Eu estava lá, tive que fechar os
olhos diante da minha incapacidade. Nunca senti medo de falar tudo o que
sinto, por mais que eu ignorado seja, sempre vou fundo mesmo sabendo o que acontece no
final. Os loucos também amam, eles precisam de carinho. Estou desapegando de
tudo o que me faz sofrer inclusive do amor.
As frases já não encontram mais
um sentido elas se contradizem com a realidade. Talvez esse texto esteja cheio
de lágrimas, se você não percebeu é porque eu sou um péssimo escritor. Estou
vivendo mais um ciclo que sempre se repete desde que eu escolhi olhar
profundamente para um alguém. Quero exclusividade, preciso ter os pés fixos no chão,
está difícil maquiar uma situação tão deprimente e sorrir dizendo que está tudo
bem. Eu fiz tudo, você não consegue enxergar nada.
Hoje eu parei e tentei procurar
uma solução, olhei pra dentro de mim e percebi que está tudo embaralhado,
magoado, escuro, frio. Não adianta relembrar o passado, a nossa ilusão foi até
legal, mas agora estou perdido a ponto de fugir de tudo e de todos para uma
sociedade esquecida pelos mortais. Me julguem pela minha posição. E tudo foi a
primeira e última noite da minha vida, eu feri os meus conceitos e presenciei
as sombras. Diversas vezes tentei usar a razão, mas a teoria não saia do papel.
Quanta ingenuidade para uma pessoa só. Prefiro encarar como uma página virada,
seguirei até que o meu fim, que já está próximo, chegue.

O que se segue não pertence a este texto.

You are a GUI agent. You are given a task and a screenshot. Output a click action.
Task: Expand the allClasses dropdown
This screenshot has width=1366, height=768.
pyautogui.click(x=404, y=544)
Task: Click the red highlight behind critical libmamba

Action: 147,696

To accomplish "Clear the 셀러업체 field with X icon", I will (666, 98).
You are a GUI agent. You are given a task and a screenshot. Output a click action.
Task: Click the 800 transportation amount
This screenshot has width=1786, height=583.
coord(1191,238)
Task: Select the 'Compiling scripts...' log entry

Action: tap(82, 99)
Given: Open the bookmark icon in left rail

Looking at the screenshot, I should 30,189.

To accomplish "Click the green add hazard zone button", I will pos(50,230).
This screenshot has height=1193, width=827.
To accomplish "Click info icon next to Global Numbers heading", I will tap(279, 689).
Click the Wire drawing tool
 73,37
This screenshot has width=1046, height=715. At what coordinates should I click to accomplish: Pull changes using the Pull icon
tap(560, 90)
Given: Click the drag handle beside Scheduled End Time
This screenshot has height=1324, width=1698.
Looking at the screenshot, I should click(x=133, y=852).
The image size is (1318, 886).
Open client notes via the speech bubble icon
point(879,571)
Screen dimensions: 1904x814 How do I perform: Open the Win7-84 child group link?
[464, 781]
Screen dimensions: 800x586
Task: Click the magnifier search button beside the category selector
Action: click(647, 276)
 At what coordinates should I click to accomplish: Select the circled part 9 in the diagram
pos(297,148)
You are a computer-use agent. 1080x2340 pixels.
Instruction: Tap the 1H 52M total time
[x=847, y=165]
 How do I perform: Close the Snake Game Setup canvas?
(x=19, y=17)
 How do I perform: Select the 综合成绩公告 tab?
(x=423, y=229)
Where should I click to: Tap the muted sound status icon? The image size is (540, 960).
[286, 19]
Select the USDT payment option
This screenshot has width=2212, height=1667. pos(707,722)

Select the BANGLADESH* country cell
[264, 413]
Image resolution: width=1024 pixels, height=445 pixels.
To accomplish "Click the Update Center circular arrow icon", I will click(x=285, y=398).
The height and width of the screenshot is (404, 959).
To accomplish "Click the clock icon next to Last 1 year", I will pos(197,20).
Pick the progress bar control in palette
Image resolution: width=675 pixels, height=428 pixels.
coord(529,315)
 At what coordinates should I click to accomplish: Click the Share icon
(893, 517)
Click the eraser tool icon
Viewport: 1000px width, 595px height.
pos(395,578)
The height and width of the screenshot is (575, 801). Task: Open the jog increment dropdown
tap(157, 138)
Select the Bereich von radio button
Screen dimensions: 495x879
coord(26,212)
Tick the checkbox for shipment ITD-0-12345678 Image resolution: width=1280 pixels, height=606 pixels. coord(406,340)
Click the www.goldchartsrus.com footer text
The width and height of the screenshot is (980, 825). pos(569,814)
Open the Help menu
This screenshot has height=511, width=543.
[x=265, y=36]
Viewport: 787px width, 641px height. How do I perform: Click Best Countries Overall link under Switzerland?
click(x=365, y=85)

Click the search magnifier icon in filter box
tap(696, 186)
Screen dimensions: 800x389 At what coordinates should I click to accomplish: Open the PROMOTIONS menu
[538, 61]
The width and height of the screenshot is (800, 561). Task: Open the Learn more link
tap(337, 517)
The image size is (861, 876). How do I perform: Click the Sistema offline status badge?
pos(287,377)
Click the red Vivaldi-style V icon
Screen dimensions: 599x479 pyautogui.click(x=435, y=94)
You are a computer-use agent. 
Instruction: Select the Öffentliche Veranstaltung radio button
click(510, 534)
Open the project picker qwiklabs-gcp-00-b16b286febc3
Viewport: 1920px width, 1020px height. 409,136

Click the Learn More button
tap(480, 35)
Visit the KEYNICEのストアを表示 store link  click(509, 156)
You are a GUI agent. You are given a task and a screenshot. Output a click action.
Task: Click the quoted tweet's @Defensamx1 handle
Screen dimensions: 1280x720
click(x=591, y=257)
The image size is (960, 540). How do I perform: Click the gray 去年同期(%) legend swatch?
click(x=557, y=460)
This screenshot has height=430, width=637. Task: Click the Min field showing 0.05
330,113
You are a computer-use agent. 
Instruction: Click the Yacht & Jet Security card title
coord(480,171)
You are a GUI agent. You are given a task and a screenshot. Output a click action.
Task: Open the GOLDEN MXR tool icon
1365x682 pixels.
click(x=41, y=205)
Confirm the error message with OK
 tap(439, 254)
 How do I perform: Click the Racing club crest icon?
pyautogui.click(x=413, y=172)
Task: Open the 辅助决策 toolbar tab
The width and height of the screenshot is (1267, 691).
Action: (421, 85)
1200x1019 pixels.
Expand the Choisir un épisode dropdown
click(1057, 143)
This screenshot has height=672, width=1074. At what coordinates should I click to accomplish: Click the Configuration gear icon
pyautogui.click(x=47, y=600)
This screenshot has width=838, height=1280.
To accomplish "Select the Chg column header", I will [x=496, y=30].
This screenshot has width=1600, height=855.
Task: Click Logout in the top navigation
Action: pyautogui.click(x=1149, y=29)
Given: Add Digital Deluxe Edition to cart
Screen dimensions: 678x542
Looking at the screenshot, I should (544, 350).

Palavras bonitas não me encantam
mais, eu estou crescendo para o formalismo frio do coração. Vomito as minhas
dores e te olho como a pessoa que causou a minha inspiração artística de
escrever, compor e depois morrer. Estou tranqüilo, eu fiz tudo o que pude, morrerei
tentando destruir esse sentimento que me destrói e me deixa sem rumo, sem vida, sem esperança.